Material for the task:
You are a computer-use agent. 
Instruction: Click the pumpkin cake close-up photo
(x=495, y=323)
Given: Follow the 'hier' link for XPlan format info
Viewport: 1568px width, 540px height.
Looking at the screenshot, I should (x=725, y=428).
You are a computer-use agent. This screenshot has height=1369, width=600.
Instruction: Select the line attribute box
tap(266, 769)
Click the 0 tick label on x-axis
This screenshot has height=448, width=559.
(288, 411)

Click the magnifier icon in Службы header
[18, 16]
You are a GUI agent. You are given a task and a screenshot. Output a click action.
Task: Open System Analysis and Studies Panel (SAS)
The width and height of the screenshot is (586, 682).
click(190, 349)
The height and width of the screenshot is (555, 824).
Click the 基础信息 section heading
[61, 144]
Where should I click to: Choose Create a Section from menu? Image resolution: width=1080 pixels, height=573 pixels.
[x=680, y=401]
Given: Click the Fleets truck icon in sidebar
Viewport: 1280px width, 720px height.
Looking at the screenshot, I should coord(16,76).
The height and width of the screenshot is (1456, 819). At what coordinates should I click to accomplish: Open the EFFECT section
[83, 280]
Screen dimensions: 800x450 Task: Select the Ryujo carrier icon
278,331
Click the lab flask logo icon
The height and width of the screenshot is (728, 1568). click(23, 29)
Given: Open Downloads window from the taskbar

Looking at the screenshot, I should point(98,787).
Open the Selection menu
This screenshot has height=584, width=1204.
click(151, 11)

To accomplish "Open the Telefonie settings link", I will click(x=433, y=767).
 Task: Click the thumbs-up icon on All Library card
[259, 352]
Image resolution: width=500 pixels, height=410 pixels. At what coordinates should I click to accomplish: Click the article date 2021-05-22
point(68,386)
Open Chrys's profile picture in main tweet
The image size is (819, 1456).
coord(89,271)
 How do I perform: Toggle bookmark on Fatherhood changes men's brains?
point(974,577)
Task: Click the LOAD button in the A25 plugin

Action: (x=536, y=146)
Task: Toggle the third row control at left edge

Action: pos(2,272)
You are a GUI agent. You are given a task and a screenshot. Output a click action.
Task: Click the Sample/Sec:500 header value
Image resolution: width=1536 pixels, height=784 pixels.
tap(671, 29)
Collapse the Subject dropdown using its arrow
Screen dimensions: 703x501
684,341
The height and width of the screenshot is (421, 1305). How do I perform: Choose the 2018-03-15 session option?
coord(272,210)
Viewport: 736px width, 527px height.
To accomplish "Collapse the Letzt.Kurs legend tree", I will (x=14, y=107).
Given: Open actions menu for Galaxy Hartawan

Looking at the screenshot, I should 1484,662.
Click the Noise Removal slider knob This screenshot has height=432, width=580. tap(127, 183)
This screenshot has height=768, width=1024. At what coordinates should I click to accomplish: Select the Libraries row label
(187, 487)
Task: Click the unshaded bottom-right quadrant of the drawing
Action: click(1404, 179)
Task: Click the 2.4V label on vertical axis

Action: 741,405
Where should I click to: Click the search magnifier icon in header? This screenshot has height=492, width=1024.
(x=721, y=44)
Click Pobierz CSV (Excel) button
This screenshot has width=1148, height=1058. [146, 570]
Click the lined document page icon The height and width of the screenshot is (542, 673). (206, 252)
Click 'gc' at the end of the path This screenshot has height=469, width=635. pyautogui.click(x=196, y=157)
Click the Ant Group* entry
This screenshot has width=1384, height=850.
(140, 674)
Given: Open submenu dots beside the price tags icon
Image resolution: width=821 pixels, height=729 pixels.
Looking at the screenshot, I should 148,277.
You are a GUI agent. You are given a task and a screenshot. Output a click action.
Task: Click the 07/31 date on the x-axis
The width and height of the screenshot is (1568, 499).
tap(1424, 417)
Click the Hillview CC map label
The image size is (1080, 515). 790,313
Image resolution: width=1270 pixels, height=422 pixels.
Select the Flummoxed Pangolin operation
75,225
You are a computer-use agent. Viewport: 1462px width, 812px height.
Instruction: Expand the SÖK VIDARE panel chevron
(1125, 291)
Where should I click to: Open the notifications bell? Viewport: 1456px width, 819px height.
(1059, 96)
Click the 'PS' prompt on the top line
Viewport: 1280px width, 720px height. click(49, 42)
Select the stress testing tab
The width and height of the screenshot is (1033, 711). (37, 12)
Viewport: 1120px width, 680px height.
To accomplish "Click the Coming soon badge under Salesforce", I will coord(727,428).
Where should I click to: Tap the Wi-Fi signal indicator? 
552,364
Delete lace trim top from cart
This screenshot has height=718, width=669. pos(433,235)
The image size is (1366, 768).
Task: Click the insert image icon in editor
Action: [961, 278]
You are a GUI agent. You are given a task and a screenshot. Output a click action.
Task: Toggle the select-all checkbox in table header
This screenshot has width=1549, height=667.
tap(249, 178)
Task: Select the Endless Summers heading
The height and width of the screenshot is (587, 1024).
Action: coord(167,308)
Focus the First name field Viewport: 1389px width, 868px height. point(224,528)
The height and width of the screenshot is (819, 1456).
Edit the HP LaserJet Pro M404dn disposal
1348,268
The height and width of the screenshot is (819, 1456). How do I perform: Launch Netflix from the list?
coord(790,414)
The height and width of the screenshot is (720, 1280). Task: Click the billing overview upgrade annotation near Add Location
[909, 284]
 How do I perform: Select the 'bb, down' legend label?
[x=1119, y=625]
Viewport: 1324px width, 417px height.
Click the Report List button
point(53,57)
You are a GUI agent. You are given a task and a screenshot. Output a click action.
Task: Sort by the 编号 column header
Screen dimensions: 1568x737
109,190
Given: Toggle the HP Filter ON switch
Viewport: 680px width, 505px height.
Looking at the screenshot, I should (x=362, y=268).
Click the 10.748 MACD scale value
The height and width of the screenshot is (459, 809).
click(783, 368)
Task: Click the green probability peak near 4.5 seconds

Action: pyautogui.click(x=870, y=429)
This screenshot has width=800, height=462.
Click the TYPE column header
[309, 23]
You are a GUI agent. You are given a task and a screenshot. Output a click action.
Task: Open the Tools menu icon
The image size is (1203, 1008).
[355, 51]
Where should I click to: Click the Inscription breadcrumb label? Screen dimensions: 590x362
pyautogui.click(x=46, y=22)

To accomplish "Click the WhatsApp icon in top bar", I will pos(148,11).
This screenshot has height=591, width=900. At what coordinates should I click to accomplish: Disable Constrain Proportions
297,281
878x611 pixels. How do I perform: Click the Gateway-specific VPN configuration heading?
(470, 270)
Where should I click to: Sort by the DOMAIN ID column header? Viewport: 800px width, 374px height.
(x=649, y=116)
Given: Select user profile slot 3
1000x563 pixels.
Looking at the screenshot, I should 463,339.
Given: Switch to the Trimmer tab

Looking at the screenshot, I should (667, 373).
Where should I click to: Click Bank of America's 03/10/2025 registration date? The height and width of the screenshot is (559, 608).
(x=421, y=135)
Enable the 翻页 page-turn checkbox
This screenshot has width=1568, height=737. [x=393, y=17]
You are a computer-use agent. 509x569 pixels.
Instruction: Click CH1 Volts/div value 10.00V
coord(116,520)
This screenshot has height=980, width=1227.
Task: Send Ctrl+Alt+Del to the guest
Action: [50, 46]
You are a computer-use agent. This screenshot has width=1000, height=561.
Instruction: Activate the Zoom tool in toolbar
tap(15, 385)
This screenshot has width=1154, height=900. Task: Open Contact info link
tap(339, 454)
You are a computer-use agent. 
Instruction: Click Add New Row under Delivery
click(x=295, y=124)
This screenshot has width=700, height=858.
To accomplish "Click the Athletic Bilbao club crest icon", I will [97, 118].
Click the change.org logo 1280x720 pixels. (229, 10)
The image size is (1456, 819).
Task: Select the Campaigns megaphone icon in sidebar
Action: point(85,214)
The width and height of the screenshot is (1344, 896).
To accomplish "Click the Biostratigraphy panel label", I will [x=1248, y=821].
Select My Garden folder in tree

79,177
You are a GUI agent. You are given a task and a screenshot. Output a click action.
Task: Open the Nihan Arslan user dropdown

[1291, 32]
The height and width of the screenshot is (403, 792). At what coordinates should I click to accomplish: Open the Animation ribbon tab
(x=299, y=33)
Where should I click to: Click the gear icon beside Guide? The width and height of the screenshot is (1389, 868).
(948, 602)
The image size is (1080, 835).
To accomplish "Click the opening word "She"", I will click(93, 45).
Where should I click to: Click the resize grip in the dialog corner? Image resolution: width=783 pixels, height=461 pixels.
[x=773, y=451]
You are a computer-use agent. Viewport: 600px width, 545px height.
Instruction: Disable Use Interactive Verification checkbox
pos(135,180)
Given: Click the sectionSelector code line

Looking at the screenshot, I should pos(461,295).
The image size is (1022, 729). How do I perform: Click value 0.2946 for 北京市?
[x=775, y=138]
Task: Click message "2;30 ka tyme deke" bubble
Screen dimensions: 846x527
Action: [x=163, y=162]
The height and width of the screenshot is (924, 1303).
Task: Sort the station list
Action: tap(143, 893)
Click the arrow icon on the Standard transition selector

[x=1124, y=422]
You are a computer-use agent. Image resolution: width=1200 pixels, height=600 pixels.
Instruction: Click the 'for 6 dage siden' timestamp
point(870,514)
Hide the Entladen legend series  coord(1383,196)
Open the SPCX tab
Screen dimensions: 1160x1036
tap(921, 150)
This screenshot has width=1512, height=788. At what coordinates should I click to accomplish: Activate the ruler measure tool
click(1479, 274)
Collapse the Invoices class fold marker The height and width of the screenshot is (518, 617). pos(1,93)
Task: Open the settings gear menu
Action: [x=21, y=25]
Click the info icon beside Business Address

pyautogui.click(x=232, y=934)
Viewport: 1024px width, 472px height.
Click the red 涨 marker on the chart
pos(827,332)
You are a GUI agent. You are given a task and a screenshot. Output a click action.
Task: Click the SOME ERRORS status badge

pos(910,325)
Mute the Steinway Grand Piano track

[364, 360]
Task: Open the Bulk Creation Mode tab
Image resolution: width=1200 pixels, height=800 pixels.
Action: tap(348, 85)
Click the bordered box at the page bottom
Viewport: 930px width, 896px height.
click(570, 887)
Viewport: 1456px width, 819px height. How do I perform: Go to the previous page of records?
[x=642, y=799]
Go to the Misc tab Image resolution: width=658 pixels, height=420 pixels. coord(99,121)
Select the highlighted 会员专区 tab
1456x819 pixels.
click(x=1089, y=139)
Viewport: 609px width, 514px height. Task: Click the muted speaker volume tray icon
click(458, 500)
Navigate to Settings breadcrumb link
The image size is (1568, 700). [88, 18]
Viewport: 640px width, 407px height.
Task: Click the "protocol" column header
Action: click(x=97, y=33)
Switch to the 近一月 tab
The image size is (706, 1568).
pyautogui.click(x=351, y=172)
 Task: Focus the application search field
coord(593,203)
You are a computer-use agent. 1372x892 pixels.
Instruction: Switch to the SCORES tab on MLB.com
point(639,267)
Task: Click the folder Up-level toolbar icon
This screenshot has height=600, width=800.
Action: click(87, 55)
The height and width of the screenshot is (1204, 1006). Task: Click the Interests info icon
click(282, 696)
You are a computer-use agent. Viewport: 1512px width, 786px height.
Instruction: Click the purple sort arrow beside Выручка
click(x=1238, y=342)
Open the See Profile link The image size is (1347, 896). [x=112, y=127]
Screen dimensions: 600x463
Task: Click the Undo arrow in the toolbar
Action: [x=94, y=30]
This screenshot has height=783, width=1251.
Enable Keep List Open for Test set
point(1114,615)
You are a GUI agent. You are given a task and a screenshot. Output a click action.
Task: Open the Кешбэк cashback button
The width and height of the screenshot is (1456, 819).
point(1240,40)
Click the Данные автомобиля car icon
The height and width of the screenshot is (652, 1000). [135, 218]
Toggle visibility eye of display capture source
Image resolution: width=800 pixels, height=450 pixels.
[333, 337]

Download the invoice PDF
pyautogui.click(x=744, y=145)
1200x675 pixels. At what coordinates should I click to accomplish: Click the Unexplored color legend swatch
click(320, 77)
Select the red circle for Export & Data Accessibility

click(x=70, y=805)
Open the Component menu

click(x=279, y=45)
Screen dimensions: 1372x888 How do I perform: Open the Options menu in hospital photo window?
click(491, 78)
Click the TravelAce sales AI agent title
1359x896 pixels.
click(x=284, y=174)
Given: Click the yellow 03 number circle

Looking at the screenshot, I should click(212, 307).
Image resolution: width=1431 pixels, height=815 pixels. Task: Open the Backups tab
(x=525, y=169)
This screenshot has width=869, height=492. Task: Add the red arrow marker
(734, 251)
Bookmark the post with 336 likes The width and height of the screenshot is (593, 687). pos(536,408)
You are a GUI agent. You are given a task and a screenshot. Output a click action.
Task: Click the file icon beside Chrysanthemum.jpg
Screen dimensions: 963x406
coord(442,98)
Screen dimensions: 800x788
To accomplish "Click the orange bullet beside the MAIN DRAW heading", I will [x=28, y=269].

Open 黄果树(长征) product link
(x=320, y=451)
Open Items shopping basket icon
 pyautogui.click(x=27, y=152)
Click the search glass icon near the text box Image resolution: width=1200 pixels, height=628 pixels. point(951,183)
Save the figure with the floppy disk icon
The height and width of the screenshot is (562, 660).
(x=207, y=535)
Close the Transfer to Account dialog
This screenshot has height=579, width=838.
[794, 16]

Directions: Reproduce verbatim the lines from the one containing "Open Chrys's profile picture in main tweet" through the one containing "will (x=14, y=107).", with both of those included.

Answer:
Open Chrys's profile picture in main tweet
The image size is (819, 1456).
coord(89,271)
 How do I perform: Toggle bookmark on Fatherhood changes men's brains?
point(974,577)
Task: Click the LOAD button in the A25 plugin

Action: (x=536, y=146)
Task: Toggle the third row control at left edge

Action: pos(2,272)
You are a GUI agent. You are given a task and a screenshot. Output a click action.
Task: Click the Sample/Sec:500 header value
Image resolution: width=1536 pixels, height=784 pixels.
tap(671, 29)
Collapse the Subject dropdown using its arrow
Screen dimensions: 703x501
684,341
The height and width of the screenshot is (421, 1305). How do I perform: Choose the 2018-03-15 session option?
coord(272,210)
Viewport: 736px width, 527px height.
To accomplish "Collapse the Letzt.Kurs legend tree", I will (x=14, y=107).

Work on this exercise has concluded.